Introduction: The literature evidence currently available shows a significant shift toward orthodontics and the orthodontist for management of obstructive sleep apnea (OSA). Individuals with narrow airways and/or craniofacial anomalies may have an increased risk for OSA/hypopnea syndrome, and identification of these at an early stage quite often is done by the orthodontist. The management approach to pediatric OSA is diametrically different than that of adult OSA. This study was performed to determine the upper pharyngeal airway (UPA) space and the lower pharyngeal airway (LPA) space in children of South Indian origin and establish a correlation between airway measurements and growth patterns, if any.
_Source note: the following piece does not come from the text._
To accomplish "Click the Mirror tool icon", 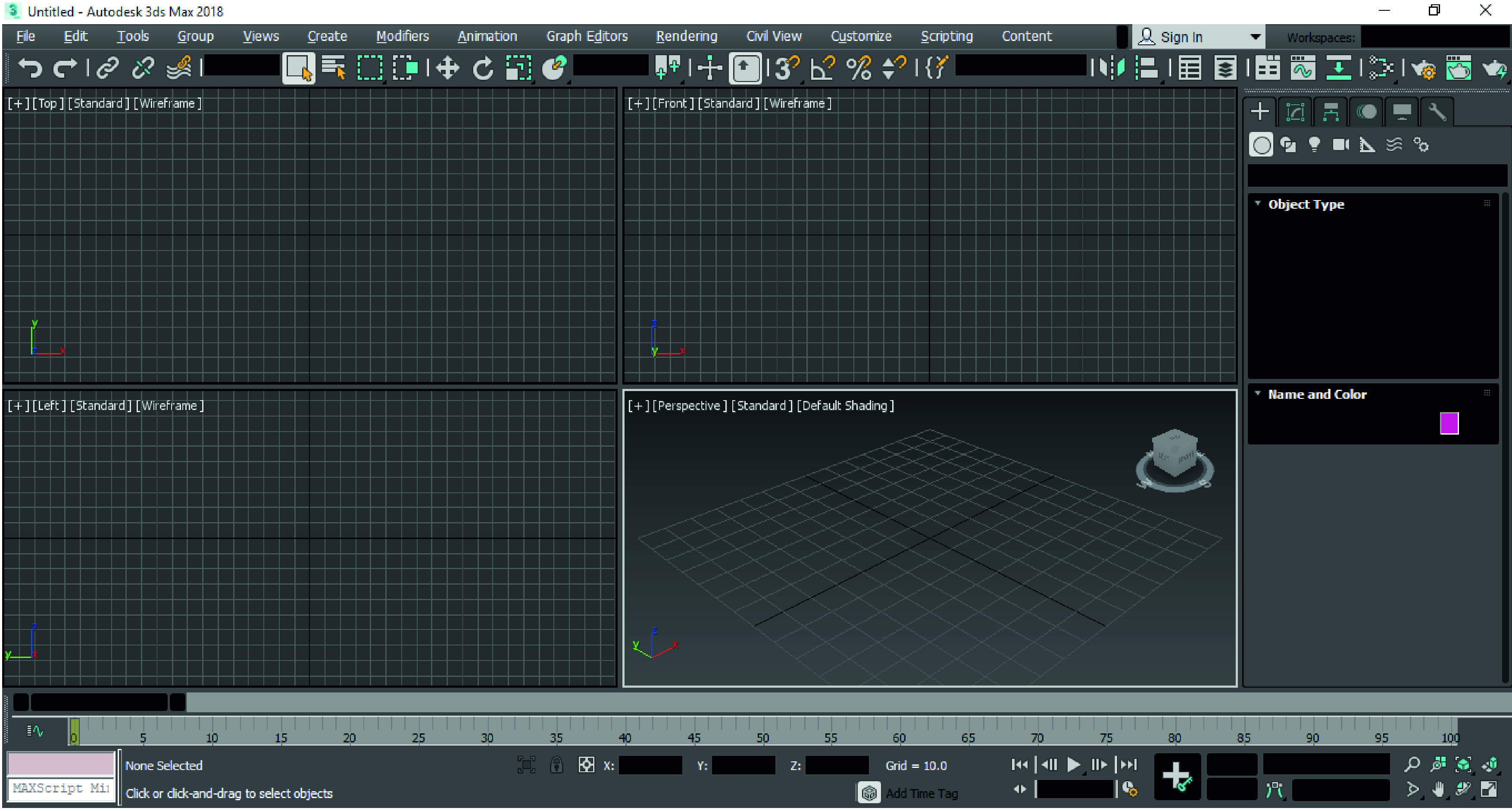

Materials and methods: Lateral cephalometric radiographs of 100 medically fit children less than 12–13 years were assessed. The cephalograms were digitally analyzed using Facad and categorized into three growth patterns. McNamara airway analysis was used to measure the UPA and LPA space. Obtained results were subject to statistical analysis. Results: Of total 100 subjects, 33 were in group I [horizontal growth pattern (HGP)], 30 in group II [average growth pattern (AGP)], and 37 in group III [vertical growth pattern (VGP)]. There was a significant reduction in both UPA and LPA dimensions in hyperdivergent or vertical growers: 9.56 ± 0.54 mm and 9.03 ± 1.67 mm, respectively. An odd\'s ratio of 1.18 was obtained, suggestive of good correlation between Frankfurt mandibular plane angle (FMA) and airway measurements. Conclusion: The impact of OSA on the growth and development of a child may have detrimental effects on health, neuropsychological development, quality of life, and economic potential; therefore, OSA in children should be recognized as a public health problem as in the adult population. Clinical significance: Results of this study clearly indicate that there is strong correlation between the pharyngeal space and type of growth pattern in children of South Indian origin.